ANDREAS RUTKAUSKAS

En tant qu’artiste pratiquant la photographie documentaire, j’essaie de raconter des histoires sur divers paysages, histoires qui permettent au regardeur d’en arriver à ses propres conclusions. Tandis que mes projets antérieurs ont été réalisés dans le cadre de résidences artistiques, à la suite d’invitations de commissaires ou dans un contexte d’engagement communautaire, mon intérêt pour les feux de forêt a été déclenché par une expérience inattendue, fortuite. Lorsque j’ai déménagé dans la vallée de l’Okanagan, en 2016, j’ai été intrigué par l’importance des incendies de forêt qui y sévissent et par l’absence générale de représentation du sujet dans l’histoire de l’art canadien.

 

Au cours des deux dernières années, j’ai étudié les répercussions écologiques des incendies de forêt, y compris les mécanismes et les procédures impliqués dans les différents types d’incendies. Au cours de cette période, j’ai été témoin des saisons de feux de forêt les plus dévastatrices jamais enregistrées en Colombie-Britannique (2017 et 2018). Par mon approche artistique, j’ai ensuite cherché à révéler diverses perspectives sur ce sujet, à offrir un point de vue critique sur les représentations médiatiques dominantes et à considérer différentes manifestations de la résilience, à me pencher notamment sur la réintégration du feu dans des écosystèmes adaptés à ce dernier.

 

À une époque où nous ne cessons d’être confrontés à des changements climatiques majeurs, les discussions sur les feux de forêt sont rapidement devenues un enjeu mondial. Par un examen esthétique des marques indélébiles qu’ils laissent sur le paysage, de leur emprise sur celui-ci, j’espère soulever des questions sur notre sens de la coopération et notre manière d’intégrer le feu dans un contexte culturel donné.

***

As an artist employing documentary-style photography, I attempt to tell stories about various landscapes that allow space for the viewer to come to their own conclusions. While my previous projects have developed through artistic residencies, curatorial invitations, or community engagement, my interest in wildfire began through serendipitous first-hand experience. Upon relocating to the Okanagan Valley in 2016, I was intrigued by the prevalence of wildfire, and the subject’s general lack of repre-sentation within the history of Canadian art.

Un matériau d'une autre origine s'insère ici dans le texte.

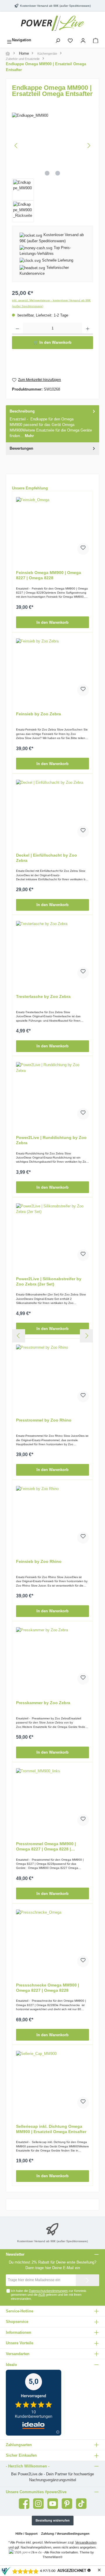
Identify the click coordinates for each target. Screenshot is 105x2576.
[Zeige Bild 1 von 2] (47, 173)
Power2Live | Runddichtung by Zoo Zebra (51, 1140)
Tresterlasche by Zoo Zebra (43, 996)
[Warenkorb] (95, 40)
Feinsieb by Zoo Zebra (38, 714)
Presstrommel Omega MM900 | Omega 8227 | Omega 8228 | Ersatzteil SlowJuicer (46, 1846)
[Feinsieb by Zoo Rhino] (52, 1515)
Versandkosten (86, 2542)
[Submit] (87, 2280)
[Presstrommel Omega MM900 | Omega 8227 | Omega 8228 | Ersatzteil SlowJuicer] (52, 1797)
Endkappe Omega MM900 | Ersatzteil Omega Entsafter (46, 67)
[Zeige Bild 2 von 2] (57, 173)
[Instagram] (38, 2503)
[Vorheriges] (16, 145)
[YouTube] (52, 2503)
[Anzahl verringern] (17, 328)
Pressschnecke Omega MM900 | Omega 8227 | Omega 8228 (47, 1988)
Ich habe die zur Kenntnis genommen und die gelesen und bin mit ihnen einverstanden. (48, 2294)
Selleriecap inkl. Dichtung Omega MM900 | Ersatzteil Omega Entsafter (51, 2129)
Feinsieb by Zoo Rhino (39, 1561)
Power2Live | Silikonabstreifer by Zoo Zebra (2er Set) (48, 1281)
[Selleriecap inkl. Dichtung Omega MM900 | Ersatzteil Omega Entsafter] (52, 2080)
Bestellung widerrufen (53, 2520)
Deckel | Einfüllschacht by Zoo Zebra (46, 858)
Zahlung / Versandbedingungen (65, 2533)
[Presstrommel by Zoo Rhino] (52, 1374)
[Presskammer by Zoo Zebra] (52, 1656)
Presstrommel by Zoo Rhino (43, 1420)
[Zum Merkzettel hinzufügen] (83, 549)
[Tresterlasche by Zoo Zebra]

Over the past two years, I have been investigating the ecological effects of forest fires, including the mechanisms and procedures involved in various fire regimes. During this period, I have witnessed the most devastating wildfire season on record for the province of British Columbia (2018), and the second most devastating wildfire season (2017). My artistic approach to this subject seeks to reveal diverse perspectives, act as a critical foil to dominant media representations, and open up space for the consideration of practices of resiliency, including the reintegration of fire within fire-adapted ecosystems.

As we continue to experience radical shifts in climate patterns, discussions of wildfire have quickly become a global issue. Through an aesthetic examination of the indelible marks that wildfire and its control leave on the landscape, I hope to address questions of how to live cooperatively with fire in a cultural context.

Biography

Andreas Rutkauskas is a visual artist currently residing in Kelowna, British Columbia. His projects focus on landscapes that have been affected by technology. He was a 2018 Research Fellow with the National Gallery of Canada, and his work has been exhibited across Canada and abroad, including at the Canadian Photography Institute; Ryerson Image Centre; Le Mois de la Photo à Montréal; and Gallery 400, Chicago. Rutkauskas’ projects have been presented in WIRED, CBC News, and Canadian Art, as well as featured in academic anthologies. He is currently a Lecturer at The University of British Columbia’s Okanagan campus.